[Stored items]
________________________

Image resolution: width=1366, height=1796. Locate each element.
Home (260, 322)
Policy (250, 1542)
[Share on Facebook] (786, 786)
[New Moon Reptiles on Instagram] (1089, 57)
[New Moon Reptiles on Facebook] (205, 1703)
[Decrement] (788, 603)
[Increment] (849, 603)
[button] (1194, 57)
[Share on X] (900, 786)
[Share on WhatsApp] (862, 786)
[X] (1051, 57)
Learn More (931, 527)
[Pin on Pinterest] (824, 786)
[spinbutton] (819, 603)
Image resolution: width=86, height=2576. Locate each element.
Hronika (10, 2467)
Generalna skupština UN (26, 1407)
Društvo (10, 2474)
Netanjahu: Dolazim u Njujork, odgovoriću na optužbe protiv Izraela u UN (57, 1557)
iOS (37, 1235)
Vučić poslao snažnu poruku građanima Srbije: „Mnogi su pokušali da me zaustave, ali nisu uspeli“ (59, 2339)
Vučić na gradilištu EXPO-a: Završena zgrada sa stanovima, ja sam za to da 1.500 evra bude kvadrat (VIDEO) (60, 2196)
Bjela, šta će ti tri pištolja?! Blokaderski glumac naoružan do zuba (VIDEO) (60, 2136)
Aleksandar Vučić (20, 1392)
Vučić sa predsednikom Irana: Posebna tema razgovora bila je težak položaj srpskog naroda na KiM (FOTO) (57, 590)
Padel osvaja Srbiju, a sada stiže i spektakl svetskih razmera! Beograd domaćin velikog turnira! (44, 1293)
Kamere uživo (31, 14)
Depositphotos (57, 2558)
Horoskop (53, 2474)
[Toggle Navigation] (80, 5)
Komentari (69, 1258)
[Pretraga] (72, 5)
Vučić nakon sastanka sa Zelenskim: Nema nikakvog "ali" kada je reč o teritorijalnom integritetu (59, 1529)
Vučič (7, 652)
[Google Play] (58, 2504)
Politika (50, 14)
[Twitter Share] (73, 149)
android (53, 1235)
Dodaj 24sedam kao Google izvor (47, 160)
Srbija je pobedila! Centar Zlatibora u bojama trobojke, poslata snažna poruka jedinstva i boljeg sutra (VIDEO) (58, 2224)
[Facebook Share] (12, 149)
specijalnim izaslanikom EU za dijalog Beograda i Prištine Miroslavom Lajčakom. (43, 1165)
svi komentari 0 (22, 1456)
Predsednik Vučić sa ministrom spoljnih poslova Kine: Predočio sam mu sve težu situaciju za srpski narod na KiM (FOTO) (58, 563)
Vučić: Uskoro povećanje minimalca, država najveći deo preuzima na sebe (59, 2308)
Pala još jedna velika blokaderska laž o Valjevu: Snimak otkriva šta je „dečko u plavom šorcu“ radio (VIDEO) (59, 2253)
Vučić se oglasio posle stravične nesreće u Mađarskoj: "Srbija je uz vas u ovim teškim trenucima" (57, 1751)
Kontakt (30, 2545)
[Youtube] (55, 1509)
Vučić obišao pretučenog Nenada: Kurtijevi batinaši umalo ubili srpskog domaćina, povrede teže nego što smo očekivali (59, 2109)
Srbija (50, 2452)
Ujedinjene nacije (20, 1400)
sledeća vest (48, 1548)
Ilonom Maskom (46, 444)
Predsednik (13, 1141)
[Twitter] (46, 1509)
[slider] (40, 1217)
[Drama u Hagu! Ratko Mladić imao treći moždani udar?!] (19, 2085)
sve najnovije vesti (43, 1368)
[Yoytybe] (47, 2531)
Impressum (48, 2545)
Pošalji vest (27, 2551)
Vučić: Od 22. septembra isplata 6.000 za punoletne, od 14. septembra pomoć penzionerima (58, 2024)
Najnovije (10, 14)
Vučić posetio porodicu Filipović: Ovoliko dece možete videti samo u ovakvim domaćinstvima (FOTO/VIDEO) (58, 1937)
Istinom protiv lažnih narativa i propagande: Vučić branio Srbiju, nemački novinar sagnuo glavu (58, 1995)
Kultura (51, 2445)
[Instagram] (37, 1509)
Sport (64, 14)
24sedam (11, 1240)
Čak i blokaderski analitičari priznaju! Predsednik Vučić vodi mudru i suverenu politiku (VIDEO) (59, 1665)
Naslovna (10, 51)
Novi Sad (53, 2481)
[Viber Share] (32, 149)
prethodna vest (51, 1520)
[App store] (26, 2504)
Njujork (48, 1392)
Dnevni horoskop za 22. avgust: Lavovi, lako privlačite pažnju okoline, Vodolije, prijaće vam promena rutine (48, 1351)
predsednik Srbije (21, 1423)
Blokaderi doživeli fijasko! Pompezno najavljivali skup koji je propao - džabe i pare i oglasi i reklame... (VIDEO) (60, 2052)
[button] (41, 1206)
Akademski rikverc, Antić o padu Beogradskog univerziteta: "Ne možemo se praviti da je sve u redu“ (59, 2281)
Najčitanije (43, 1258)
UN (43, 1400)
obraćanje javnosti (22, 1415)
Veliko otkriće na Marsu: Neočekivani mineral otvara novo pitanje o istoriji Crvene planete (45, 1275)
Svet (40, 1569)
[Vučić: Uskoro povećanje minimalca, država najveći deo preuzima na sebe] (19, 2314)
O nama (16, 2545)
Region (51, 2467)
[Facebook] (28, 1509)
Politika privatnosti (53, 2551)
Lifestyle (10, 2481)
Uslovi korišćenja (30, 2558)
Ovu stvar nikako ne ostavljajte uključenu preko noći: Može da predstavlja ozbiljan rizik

________________________

* **Problem to work on**
State only how many lines above contain "resolution".

* **Exercise output**
2